That is a good deal on the Klark Technic. I am a big fan of their products. I believe Bosch owns Klark Technic, Midas and Electro Voice. All great companies for the most part. I love Midas mixing consoles.

Unfortunatelly, for the time being, I don't think my wife would be pleased if I spent $150 on any piece of gear right now, but thank you for thinking of me, that would work quite nice.

As for my experience with passive vs active speakers, I'm sorry if I made it sound like I'm an expert. I have never heard an A/B comparison from passive to active. What I have heard are many different home theaters (because I used to install them). I am also a live sound technician and I have built a small recording studio in our house. So when I said that I have heard many comparisons between passive and active, the comparisons weren't fair, because they were between Home Theater vs Pro Audio. My appologies. But, why is it that these active systems sound so beautiful? I think a part of the reason is the fact that with the click of a mouse a crossover can be tweaked, whereas with a passive system you're kinda stuck with whatever parts "they" put in there or you have to spend hours building a new crossover network that may or may not do what you intended it to.

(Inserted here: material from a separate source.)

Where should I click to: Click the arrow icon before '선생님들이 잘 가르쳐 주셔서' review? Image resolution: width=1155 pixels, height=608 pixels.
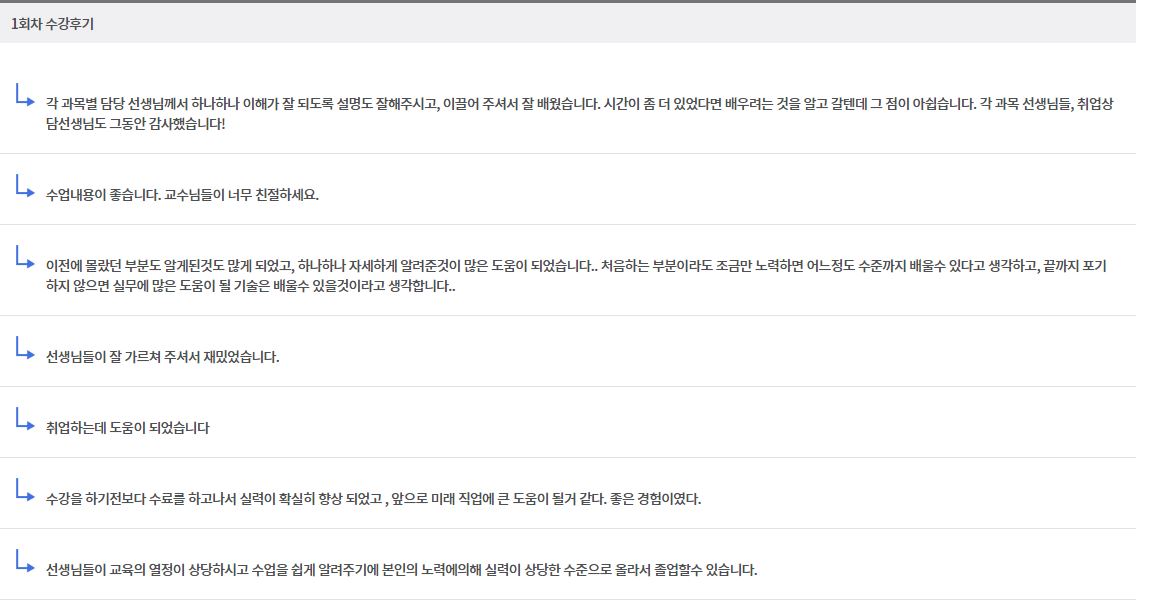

I have no experience with what I'm doing to my towers. So whatever mods I am doing to these speakers, I have to make sure that it can be reversed. I have almost finished one tower. I have measured the impedance of all the drivers. I know that there can be fluctuations with impedance when the speakers are pushing different frequencies, but I don't know how to measure for this. I'm not too worried about my amps, cause they are just old recievers. I know that the amps are stable at 4 Ohms. I measured each driver on it's own completely disconnected from everything. I got a reading of 8 Ohms for each woofer, so I wired them in parallel to get me close to 4 Ohms. The mid and the tweet read 4 Ohms. So now I should have a 4 Ohm load to each amp channel (I hope:D). I thought I might have to put some resistors in line, but I got lucky I guess.

I'm probably going to spend days tweaking the crossovers before I do any EQ. I don't want to accidentally blow a driver, so I'll keep the levels down until I know the crossovers are safe.

I'll keep you posted as to how things go, but it will probably take a while cause I've got two toddlers that keep me busy.

Don't be upset if I don't post for a while. Life is busy.